When Judas came to the end of his relatively short life, he felt so powerless to cope with the events which engulfed him… most of which were his own doing… that he took what seemed to be the easiest way out. Judas was so caught up in his own problems and in his own solution to those problems that he missed the one thing that he craved the most. Because Jesus didn’t stay dead. He rose from the grave. And just over forty days after Judas died, Jesus was alive and He made this promise to the remaining eleven disciples…

Acts 1:8 (NLT)
“But when the Holy Spirit has come upon you, you will receive power and will tell people about me everywhere--in Jerusalem, throughout Judea, in Samaria, and to the ends of the earth.”

And then, within ten days of that promise, it happened. And a power of unparalleled magnitude swept into the world. And Judas missed that one thing that had driven his life… power. The power that Jesus gave to His followers was a world changing power… a power that could only be described using the Greek word dunamis, which is the same root word from which we get words like dynamic, dynamo and dynamite.

And that same power that Judas so desired but missed is available to every one of us.
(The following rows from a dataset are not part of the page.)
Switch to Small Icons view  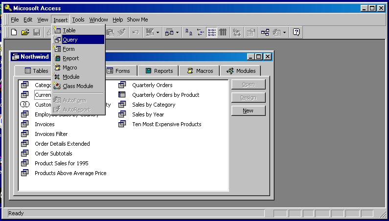(x=201, y=32)
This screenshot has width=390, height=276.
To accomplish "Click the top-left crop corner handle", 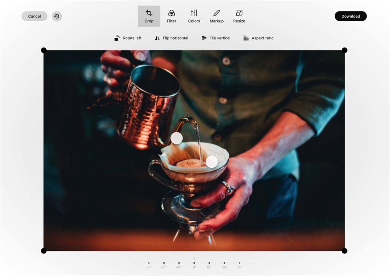I will (x=44, y=50).
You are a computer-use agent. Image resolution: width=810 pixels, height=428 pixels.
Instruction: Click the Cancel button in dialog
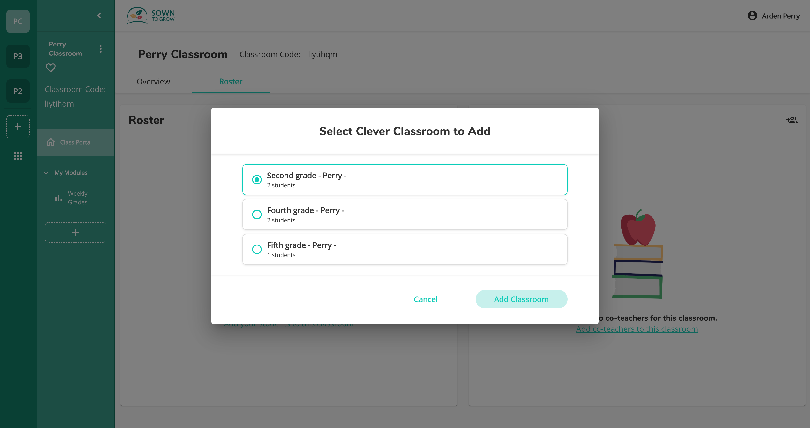[426, 299]
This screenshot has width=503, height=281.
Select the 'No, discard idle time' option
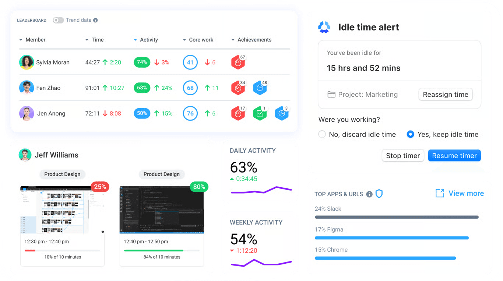(x=322, y=134)
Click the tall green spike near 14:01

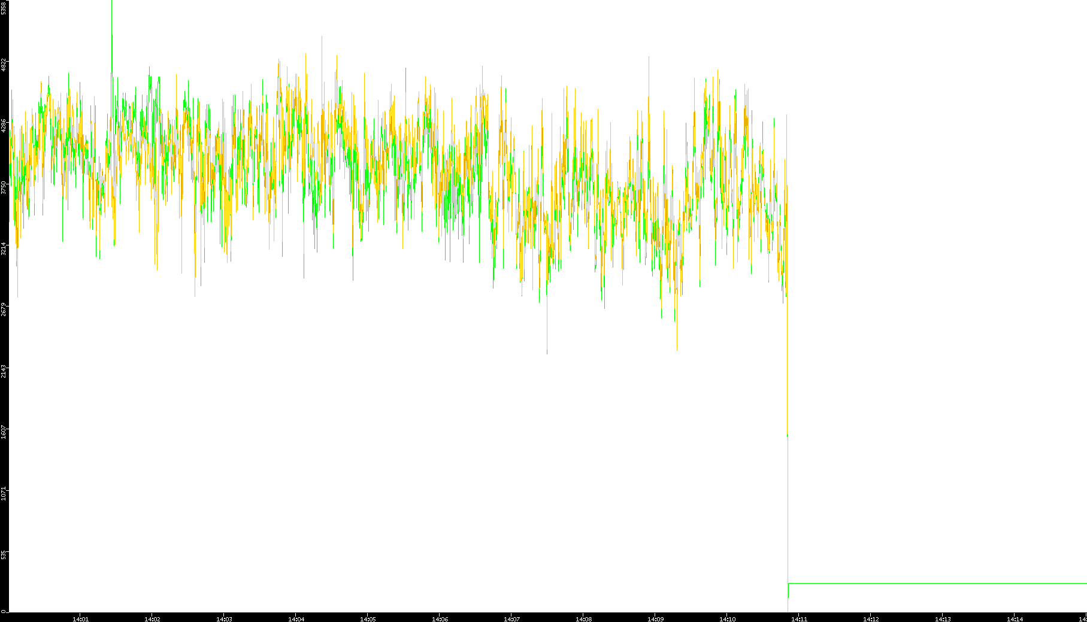tap(111, 24)
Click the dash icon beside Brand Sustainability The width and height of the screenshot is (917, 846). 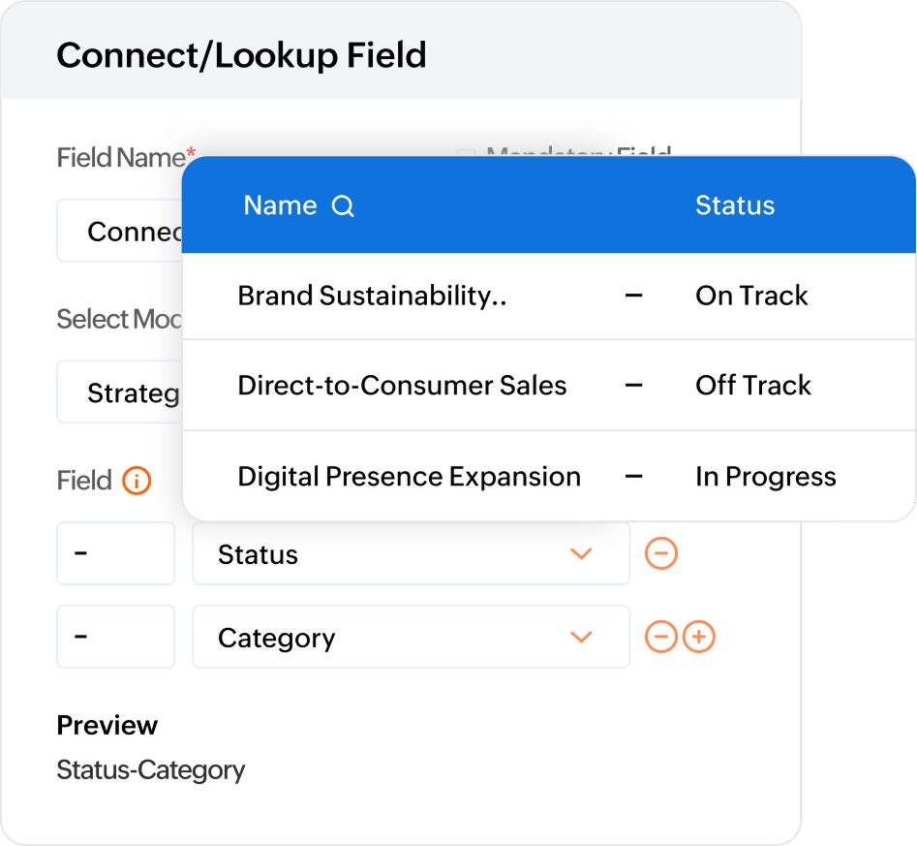634,296
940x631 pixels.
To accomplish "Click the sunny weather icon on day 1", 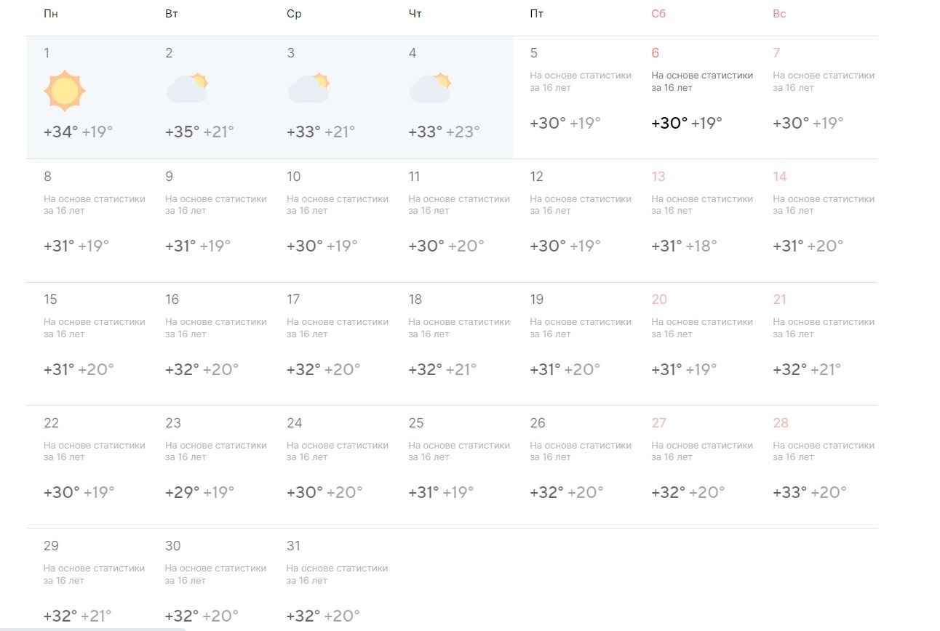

The power of the Holy Spirit isn’t any less available or any less powerful today. If we have failed to experience or use that power, then it’s by our own choosing. Paul wrote to Timothy…

2 Timothy 1:7 (NLT)
For God has not given us a spirit of fear and timidity, but of power, love, and self-discipline.



Judas missed a lot. He missed the forgiveness of Jesus, the peace of God, and the power of the Holy Spirit, but I’m here today to tell you that you don’t have to. Everything that Judas missed is available to you this morning. Jesus’ forgiveness is just as complete today as it was 2000 years ago, and you haven’t’ done anything so vile that Jesus can’t forgive you. The peace of God still surpasses understanding in 2006, and the power of the Holy Spirit can still change our world as effectively as it changed the world of Peter and Paul.

But just as Judas had to make the choice for himself, you have to make the choice for yourself. Jesus died and rose again to offer you forgiveness and peace and power. Will you accept it?

The choice is yours, so choose. On this Resurrection Sunday, will you receive what Jesus died and rose again to give you? Will you be humble enough to admit your sinfulness and ask for forgiveness? Will you place your trust in Him so that you can experience the peace you can’t find on your own? Will you receive the gift of the Holy Spirit and the power that He offers to make you a world-changer?

Let’s pray together. And I want to just give you a few moments of silence where you can express your hearts desire to the Resurrected Jesus. Let Him know if you need to receive His forgiveness or peace or power. He wants you to have it, so don’t be shy about it. Go ahead and pray…

 

Jesus, thank you for Easter. Thank you for dying in our place and conquering the grave on our behalf. Thank you for the hope and confidence that gives us, and thank you for your gifts of forgiveness, peace and power. As Your Church… as Your people… we’d love to experience those gifts anew. We ask that you will pour them out on us. Thank you.